Will any of the four big chains carry a pizza with vegan crust, sauce, and cheese available in most of their locations by the end of December 2024?
The big four chains are currently Dominoes, Pizza Hut, Little Caesar's, and Papa John's; if a new pizza place knocks one of these out of the top four, the new chain will be eligible to resolve this as YES if it offers an eligible pizza.
Will we actually get good enough data on this? Is there a good source for estimating the current situation?
Anyway, it doesn't seem at all unlikely but I believe there are enough rural stores that are highly unlikely to get this anytime soon.

@HenriThunberg I've generally found that the US vegan community is pretty good at mapping out what's available where.
As far as rural locations are concerned, my guess is that the most likely solution is a chain using an already existing vegan crust and sauce with frozen Diaya cheese (or similar), so there doesn't need to be much in the way of added costs for a rural location -- and rural locations are also more likely to grab a big chunk of the local vegan market with any offering provided.

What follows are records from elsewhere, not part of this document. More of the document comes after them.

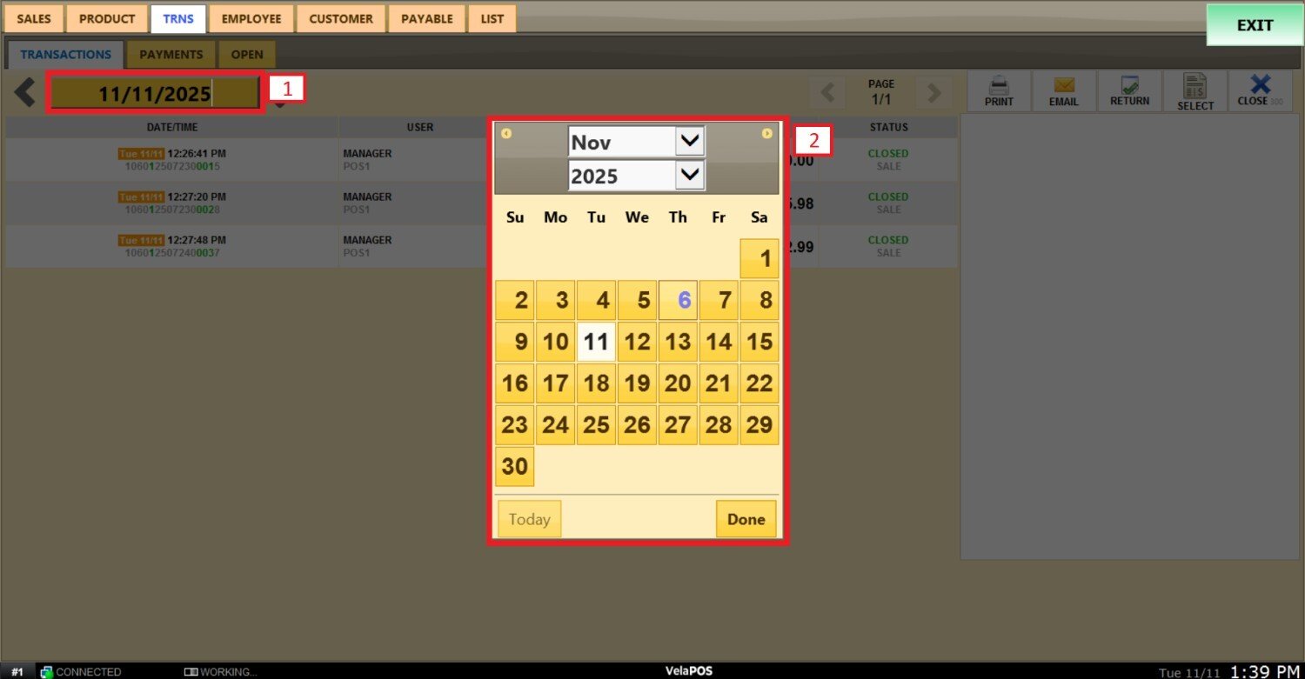The image size is (1305, 679).
Task: Click the 11/11/2025 date input field
Action: click(x=155, y=94)
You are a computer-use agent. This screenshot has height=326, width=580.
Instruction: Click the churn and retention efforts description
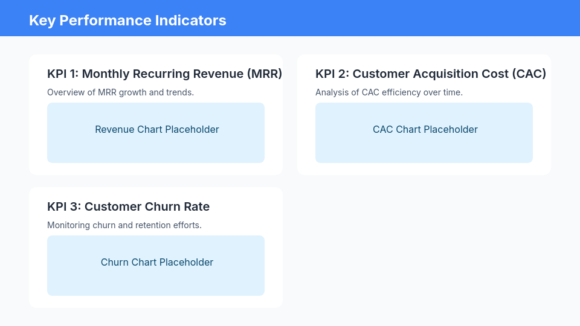tap(124, 225)
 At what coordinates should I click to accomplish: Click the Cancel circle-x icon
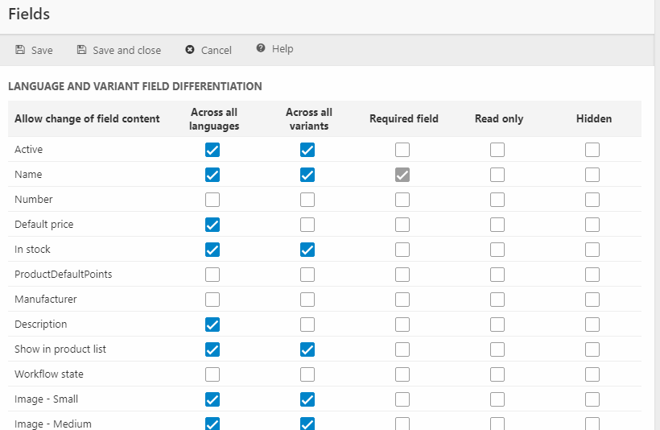pyautogui.click(x=190, y=50)
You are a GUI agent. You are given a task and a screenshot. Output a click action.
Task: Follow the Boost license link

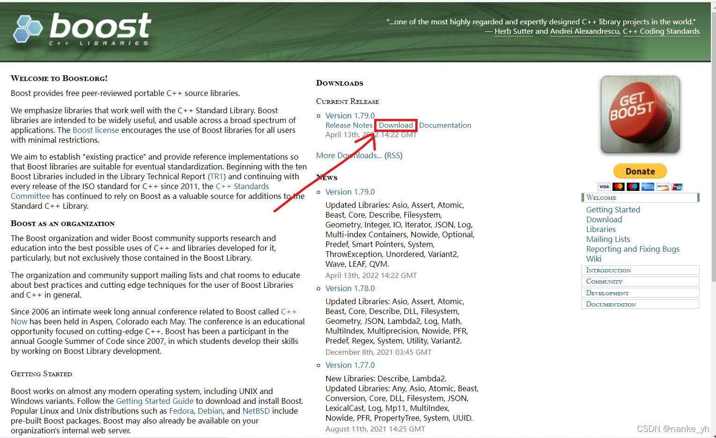click(96, 130)

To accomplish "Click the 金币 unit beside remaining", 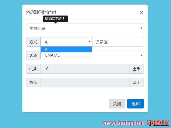I will (x=137, y=82).
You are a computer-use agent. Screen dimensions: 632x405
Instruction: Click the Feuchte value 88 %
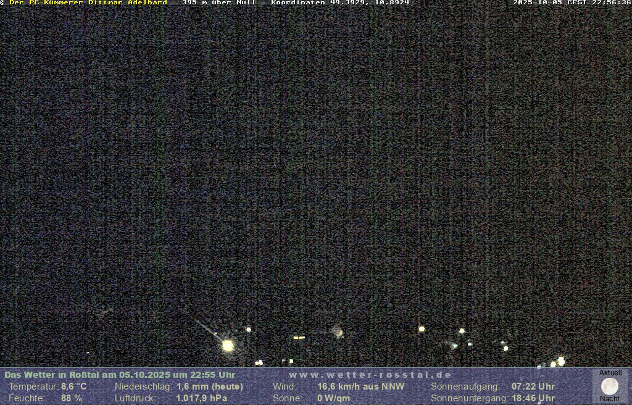(x=71, y=398)
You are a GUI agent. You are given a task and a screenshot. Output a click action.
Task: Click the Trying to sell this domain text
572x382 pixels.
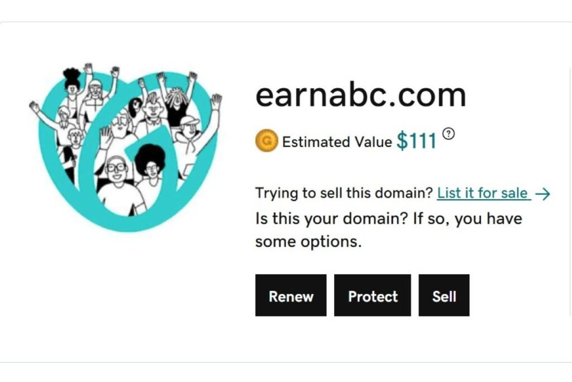[x=344, y=193]
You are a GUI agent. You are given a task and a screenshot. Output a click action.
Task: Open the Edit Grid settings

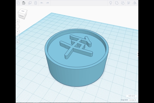(x=131, y=96)
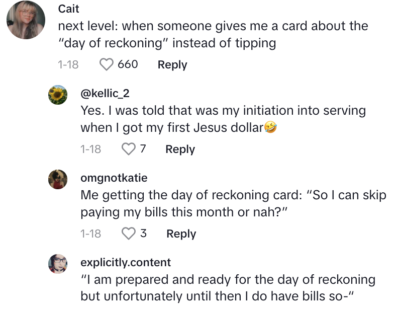
Task: Select Cait's "day of reckoning" comment text
Action: (x=213, y=34)
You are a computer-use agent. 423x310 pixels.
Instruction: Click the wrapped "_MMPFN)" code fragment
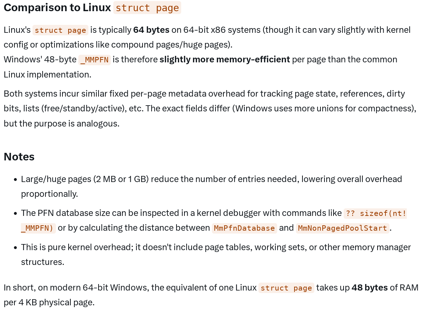coord(38,228)
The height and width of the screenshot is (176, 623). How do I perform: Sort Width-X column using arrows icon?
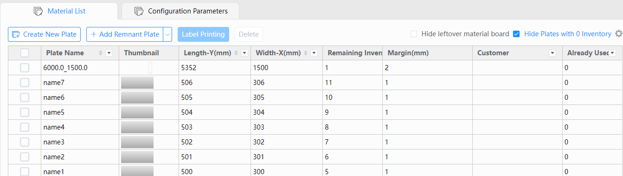tap(305, 53)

@Duncan Every Burger King in the country serves Impossible burgers. Dayia is available in most grocery stores in even rural areas. There's no reason to think a major national chain could not use a widely available vegan cheese brand.
It seems really odd to me that it isn't already. Domino's has vegan pizza for years already in Germany.

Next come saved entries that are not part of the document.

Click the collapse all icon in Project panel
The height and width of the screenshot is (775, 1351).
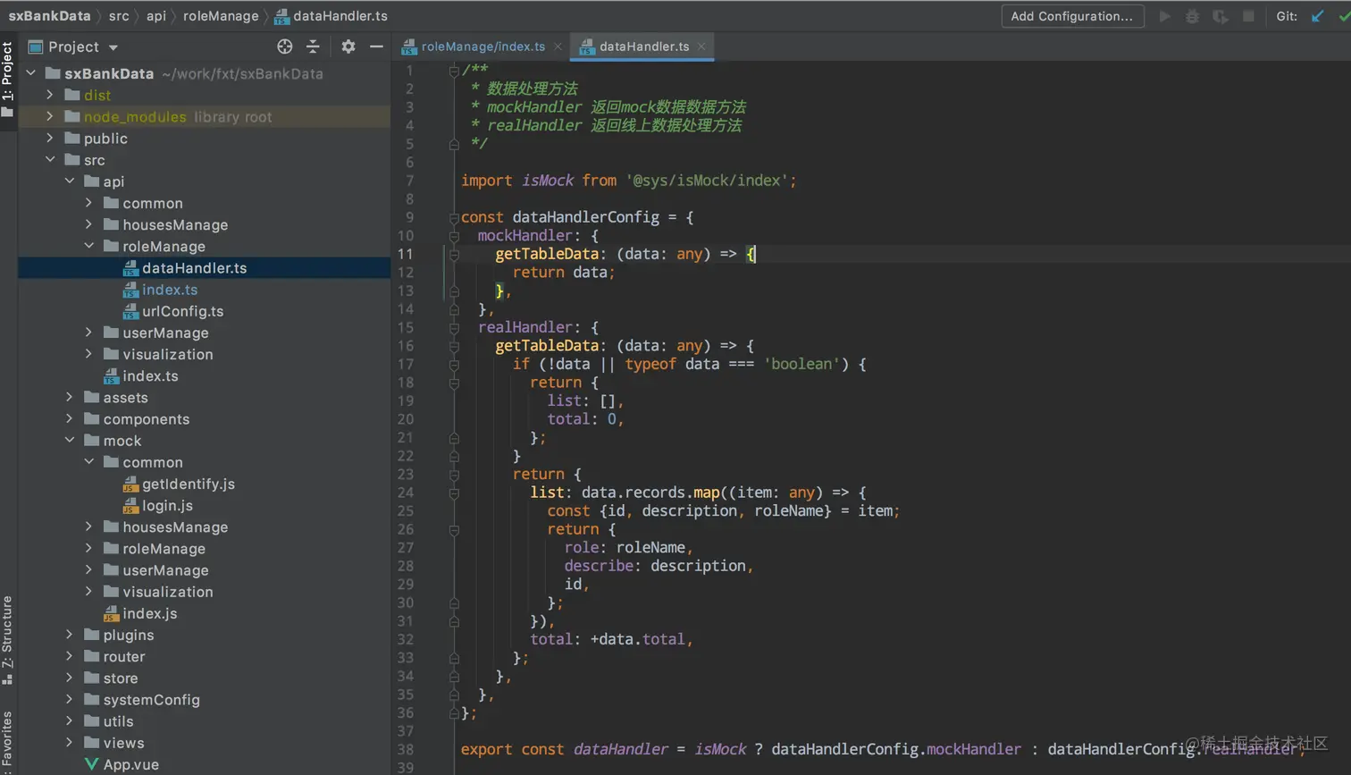click(x=313, y=46)
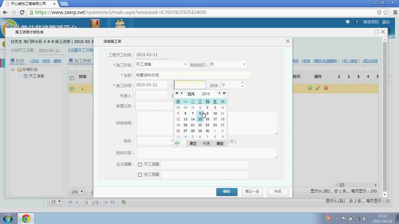399x224 pixels.
Task: Select the pencil edit icon in 操作 column
Action: point(318,88)
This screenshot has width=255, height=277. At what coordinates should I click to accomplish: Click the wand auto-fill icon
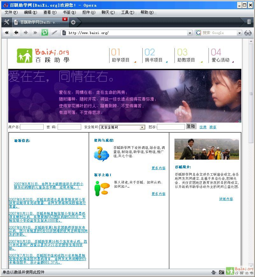[x=54, y=33]
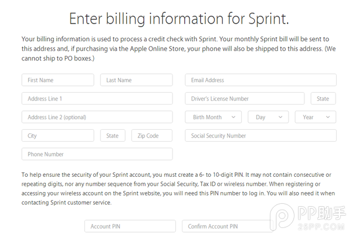Image resolution: width=352 pixels, height=235 pixels.
Task: Click the Last Name field
Action: 136,80
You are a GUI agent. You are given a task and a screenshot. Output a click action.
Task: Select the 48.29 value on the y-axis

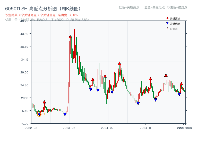coord(25,22)
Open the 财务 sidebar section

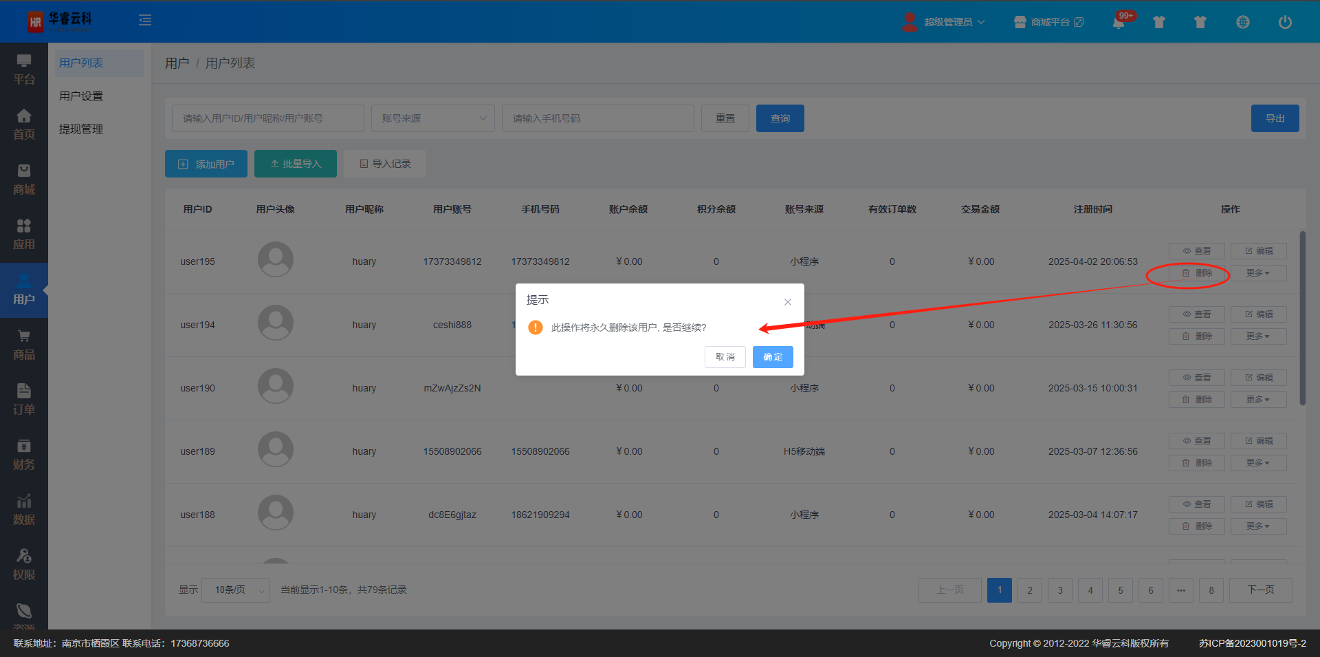(24, 455)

Does the pizza need to have cheese substitute to count? Is a cheeseless vegan pizza good enough?



@Odoacre I am insisting on the presence of cheese because it was stated that the pizza needed cheese in the original description, and lots of people have placed bets under the assumption that it was required. I'm not a super supporter of the idea that pizza needs cheese, but it's a bit late to change now.

@Duncan I also think it’s in the spirit of ‘vegan pizza’ at a large national chain. You want their regular offering but vegan.

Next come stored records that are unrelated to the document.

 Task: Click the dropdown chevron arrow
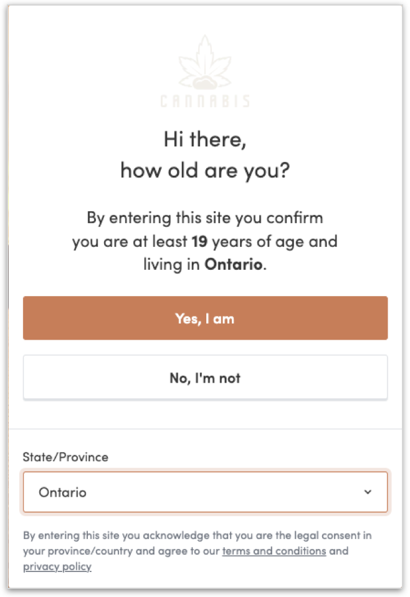pos(368,492)
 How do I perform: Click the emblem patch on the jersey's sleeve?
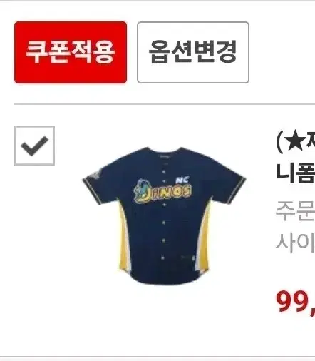point(95,176)
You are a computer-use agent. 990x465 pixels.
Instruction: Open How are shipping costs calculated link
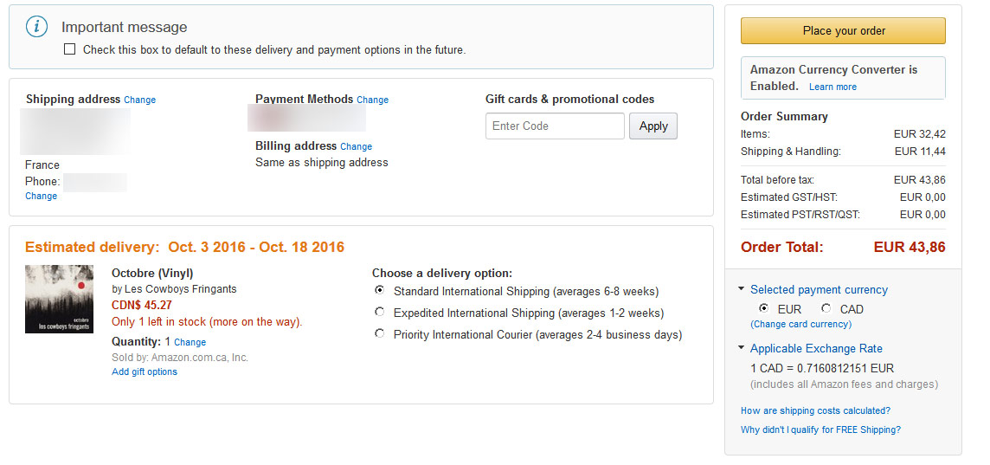[816, 410]
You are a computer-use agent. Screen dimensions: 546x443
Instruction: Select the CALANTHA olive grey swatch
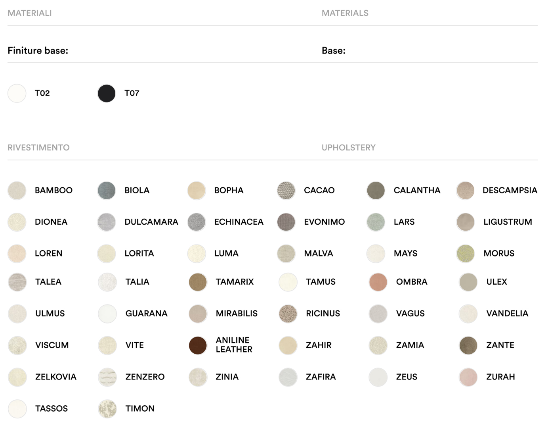tap(376, 191)
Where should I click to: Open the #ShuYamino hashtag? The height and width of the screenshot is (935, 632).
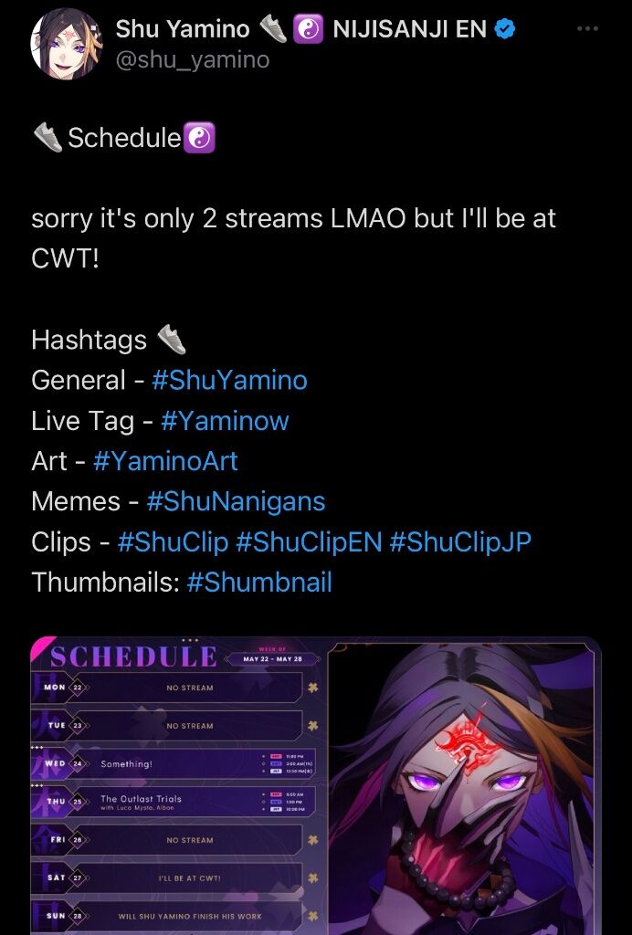coord(229,380)
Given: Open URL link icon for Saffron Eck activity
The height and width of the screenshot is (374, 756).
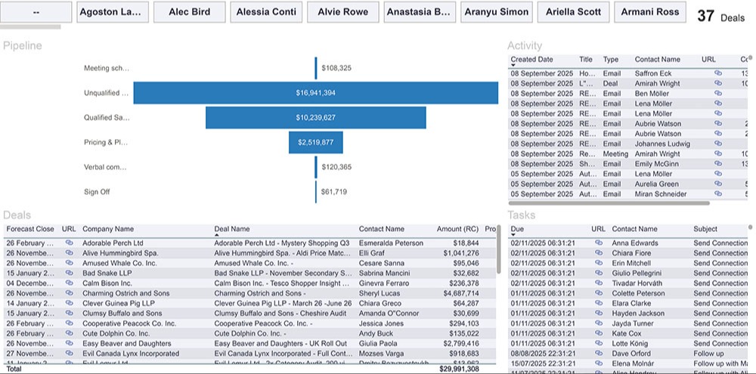Looking at the screenshot, I should click(718, 73).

As far as I can see, cheese is the limiting resource. Most chains now offer at least one kind of vegan crust and some of them offer some kind of plant based meat (Little Caesar and Pizza Hut). Vegan cheese is available at many non-top chains so I wouldn’t be surprised if this caught on fairly soon. Though I’m still amazed that Starbucks basically still doesn’t offer anything vegan to eat.

@NicoDelon Cheese is definitely the big barrier. To resolve YES, the pizza in question does not have to have any form of mock-meat.

@Duncan Yes, didn’t mean to suggest meat was part of the resolution criteria. It just goes to suggest that they might cast the net wider, beyond vegetarians and flexitarians.

@NicoDelon Yes - the Daiya pizzas are both vegan and gluten free, picking up two growing markets in one product.
How commonly are we talking here? If a fully vegan pizza was commonly available in a few major US cities (NYC, San Fran and LA, for example), but not really that much elsewhere, would that count?

@BenjiHorwell Nope - most of their locations means, broadly, if you go to a Pizza Hut you can reasonably expect to find vegan pizza, without having to Google which cities have it. However, if the exact data is available, I will resolve YES if 51% of the chain's locations in the US offer a vegan pizza.

To resolve yes it needs to be a permanent menu item not just a short duration promo/experiment right?

@A I'd certainly resolve this as YES for an experiment that was in place nationwide at the resolve date, under the assumption that any new menu item is an experiment, and that the point of the experiment would be to make it permanent if the experiment was a success.
However, I hadn't considered the possibility of a chain saying "we're doing this for two weeks, then it goes away"; that seems very low-probability, since you can't get new vegan customers to stick around if you take away the vegan option.
I /think/ I should count a New Year's Special vegan pizza as a valid YES resolution, although a very unlikely edge case. I am open to thoughts on this; the spirit of the question is that I, you, or pretty much anyone else (in the USA) should be able to access the pizza in question, and if it's available for just one day, that's a pretty limited interpretation of commonly available. But at the same time, the question does specify "by the end of 2024", and New Year's Eve is a reasonable interpretation of "by the end of 2024".
However, if you simply mean the case of a vegan pizza being introduced next month, failing quickly, and no longer being available at the end of 2024, that would resolve as a NO.
How will this not resolve yes, veganism seems so probably in the US, also most locations = the majority? we should be lobbying to make this happen!